Camo grass suit: The hottest thing in 1942 Solomon Islands sniper wear
November 4, 1942: “The U.S. Marine at the right shows a companion how he looks in a Japanese sniper’s jacket made of long-haired animal’s skin. The skin blends in with the underbrush making such snipers extremely difficult to locate.”
The above capture surely leads to this report:
“Japanese Camouflage Garment” from Tactical and Technical Trends, 14 Dec 1942, via Lone Sentry
The garment shown in the accompanying sketch was captured in the Solomons area.

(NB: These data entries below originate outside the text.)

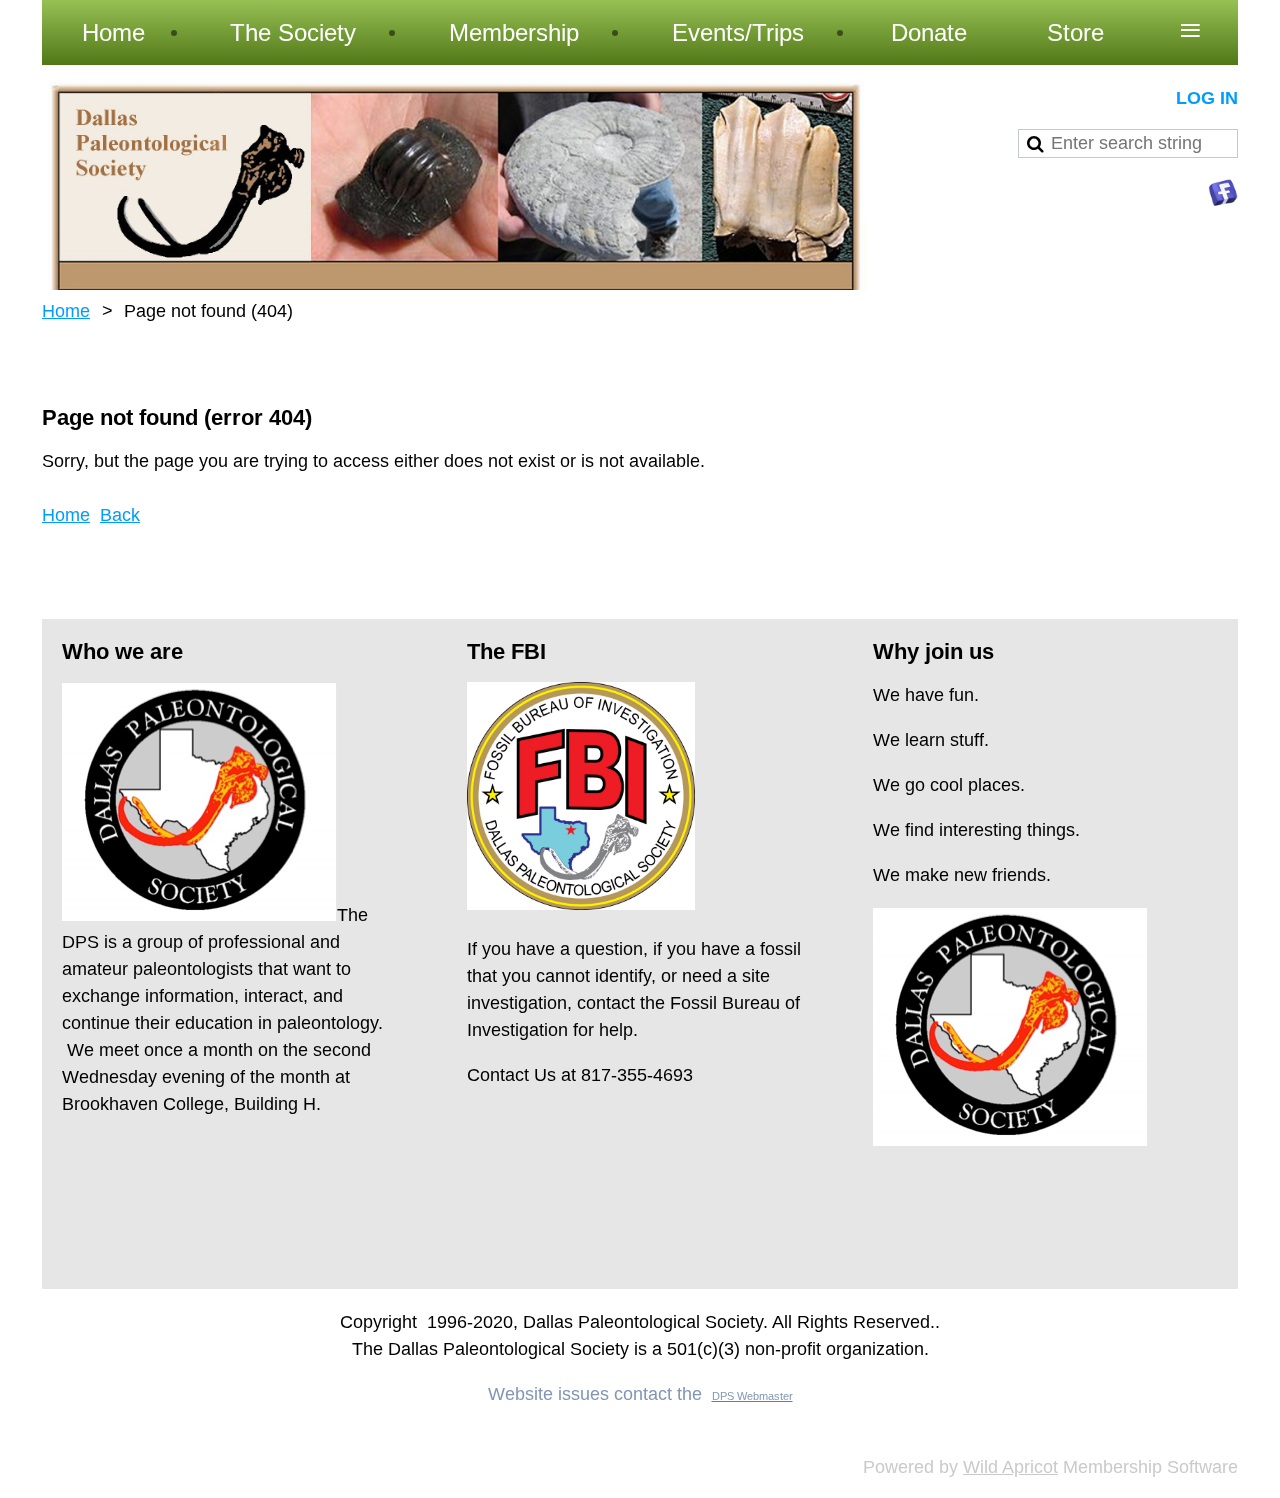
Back (120, 515)
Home (66, 311)
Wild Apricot (1010, 1467)
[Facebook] (1223, 193)
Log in (1207, 98)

A number of similar garments were found packed in bales, and in at least one instance, one was found on a Japanese sniper shot out of a palm tree by U.S. Marines.
It is made from the shaggy, reddish-brown fiber that grows at the base of the fronds of the coconut palm tree. Sheets of this fiber are sewed together to form the garment.
It can serve as a camouflage garment to be used in areas where there are quantities of coconut palms. It has been used by snipers strapped in among the fronds of palm trees, and it could also be used effectively on the ground under suitable color conditions.
Comment: This type of garment is widely used in Japan as a raincoat. Those made of coconut palm fiber are used by Japanese fishermen, while the Japanese farmer makes his with reeds or rushes.
Beyond that, the suit was published in YANK in 1943, as a reference moving forward for Japanese uniforms (look at the right-hand corner).